Already on GitHub? Sign in to your account

Consider adding node labels for more diagnosable error messages for async errors. #585

Open
philloooo opened this issue Feb 26, 2024 · 17 comments

Comments

@philloooo
Copy link
Contributor

As a follow up of #572 , we propose platform specific validations should be done during the async build step.

This poses a challenge for developers: they submitted a complex graph and one step within the graph is failing a platform specific check, it's hard to trace back the specific operand in the graph the error is about.

I propose to follow WebGPU’s practice to define a MLObjectBase with a label field to let MLOperand extend from.
The usage would be like:

const builder = new MLGraphBuilder(context);

const A = builder.input('0', operandType);
const B = builder.input('1', operandType);

const C = builder.matmul(A, B); 
C.label = "step1:matmul";
const D = builder.add(A, C);
D.label = "step2:add";
// ... keep building a complex graph
...
const finalOperand = builder.add(E, F);

// Build the graph.
const graph = await builder.build({'output': finalOperand});


> Uncaught DOMException: Model graph build error: [Operand "step1:matmul"] input dimensions XXX exceed supported limit.

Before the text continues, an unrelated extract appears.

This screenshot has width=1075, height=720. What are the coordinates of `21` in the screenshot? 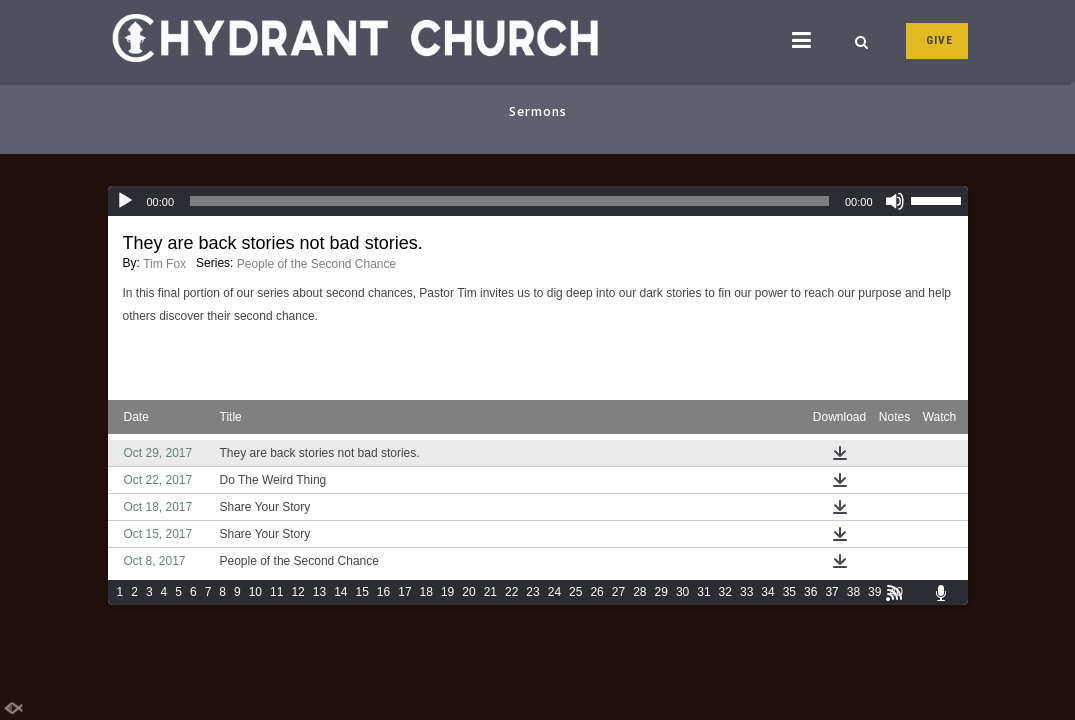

The MLObjectBase could also be extended by:

  • MLBuffer to help with debugging async buffer related errors.
  • MLGraph to help with debugging async errors from chained inference.
@zolkis
Copy link
Collaborator

zolkis commented Feb 27, 2024

Could the build process auto-add the labels according to an auto-instrumentation algorithm to be specified?

@philloooo
Copy link
Contributor Author

@zolkis that's an interesting idea, can you elaborate more with some examples?

@zolkis
Copy link
Collaborator

zolkis commented Feb 28, 2024

Well, IIUC the example above has the use case to annotate ops with labels, to help developers figure out what went wrong when exceptions are thrown.

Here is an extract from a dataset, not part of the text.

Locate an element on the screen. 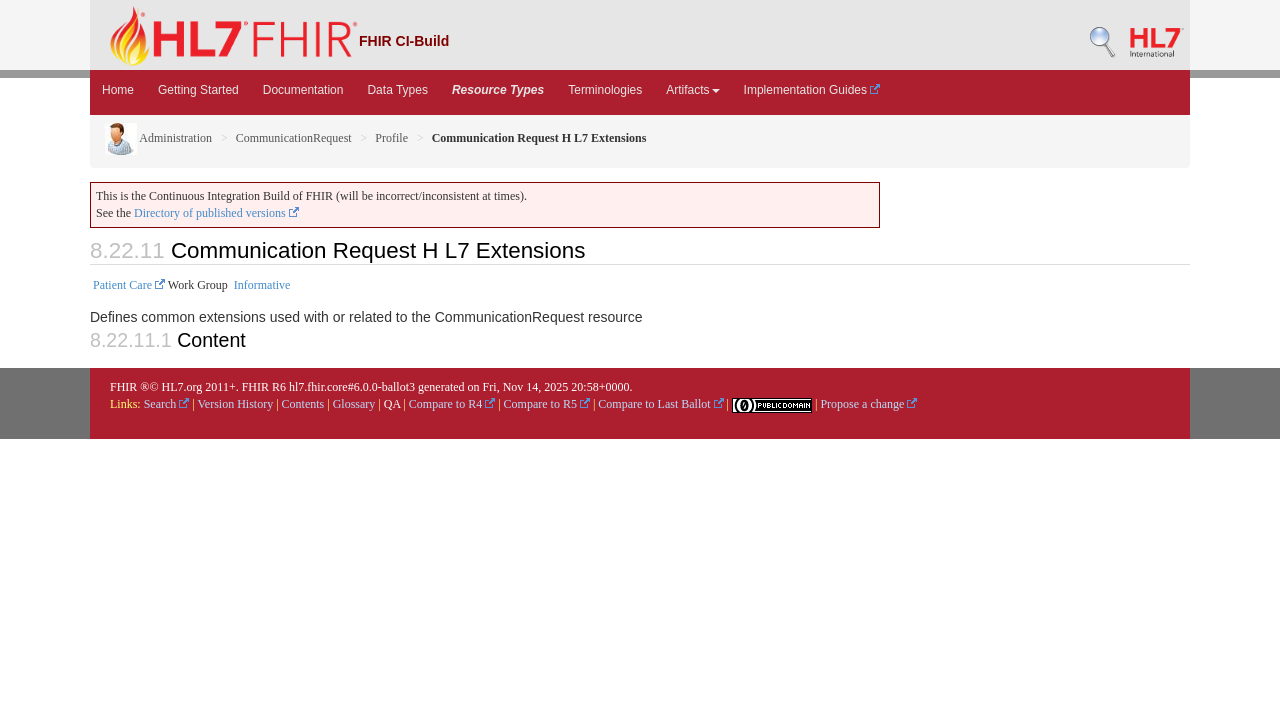  Propose a change is located at coordinates (868, 404).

If that is the main use case, boilerplate code is needed for manually adding a label at every single level. When the label is not specified, there is no information in the exception.

Instead of manually setting explicit labels, annotations (implicit labels) could be added automatically by the build algorithm, which knows where in the compute graph it currently is. When an exception occurs, the internal label like "step1:matmul" (standard names to be defined) could be passed.

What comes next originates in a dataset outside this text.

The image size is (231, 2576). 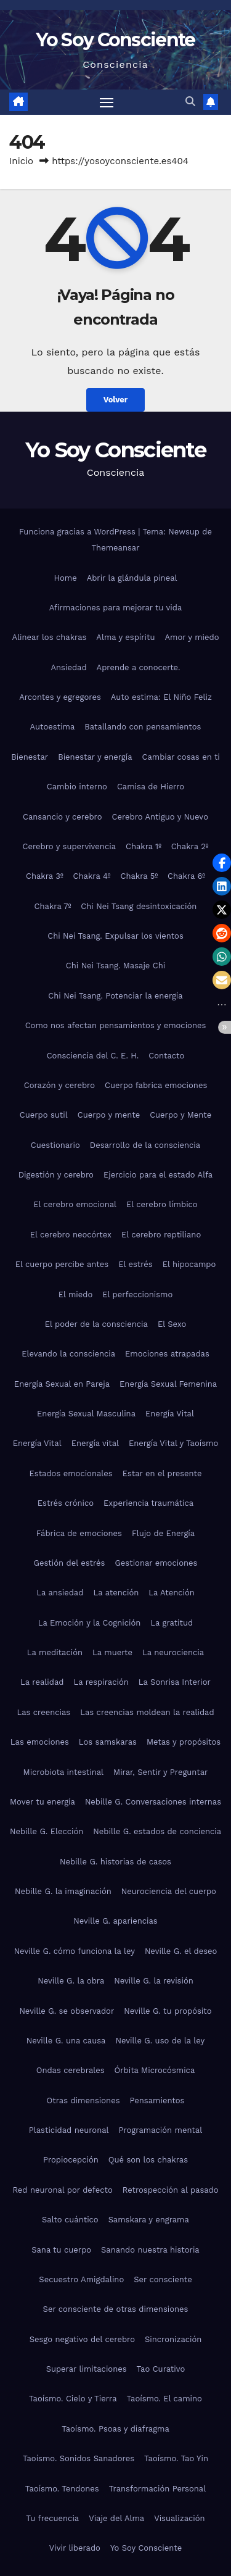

The example is changed just in that the labels are not developer-injected, but internally generated (as will be specified by an eventual future algorithm).

const builder = new MLGraphBuilder(context);

const A = builder.input('0', operandType);
const B = builder.input('1', operandType);

const C = builder.matmul(A, B); 
const D = builder.add(A, C);
// ... keep building a complex graph
...
const finalOperand = builder.add(E, F);

// Build the graph.
const graph = await builder.build({'output': finalOperand});

> Uncaught DOMException: Model graph build error: [Operand "step1:matmul"] input dimensions XXX exceed supported limit.

IOW, the labels could be owned and attached by the implementation.

The advantage is that this covers all graphs at all level automatically, the disadvantage is the lack of developer-given labels (and no possibility to piggy-back other instrumentation). However, the whole process is under the control of the implementation, no worries about sanitizing/checking developer injected labels.

I am not even sure we must standardize the name space for such labels, as this could be owned by the implementations (when it's only meant for human eyes) -- unless programmatic handling of that information is needed.

On the other hand, if there is experience and positive developer feedback on the label feature in WebGPU (citations needed), I have no objections using it also in WebNN.

@inexorabletash
Copy link
Contributor

annotations (implicit labels) could be added automatically by the build algorithm, which knows where in the compute graph it currently is

Thanks for explaining - I like this idea. Basically in build() it would copy the label from the MLOperand if set, if not would use an algorithm to generate a label. This gets stuffed in what I'm calling the "platform operator" (or is it the "platform operand"?), and used if build() or compute() fails.

A few notes:

  • Since build() is async we need to deal with labels changing during the build process. Right now MLOperand is immutable. This proposal would change that. Various options are possible, including freezing or snap-shotting, but it needs to be thought through. Also relevant if a builder can be re-used (Can an MLGraphBuilder be reused? #567) I think?
  • Re: "I am not even sure we must standardize the name space for such labels" - someone will end up parsing them, even if we say "please don't!", so we probably will have to specify them, but we can look for precedent

@zolkis
Copy link
Collaborator

zolkis commented Mar 7, 2024

Basically in build() it would copy the label from the MLOperand if set, if not would use an algorithm to generate a label.

I support this, looks like the best way to go.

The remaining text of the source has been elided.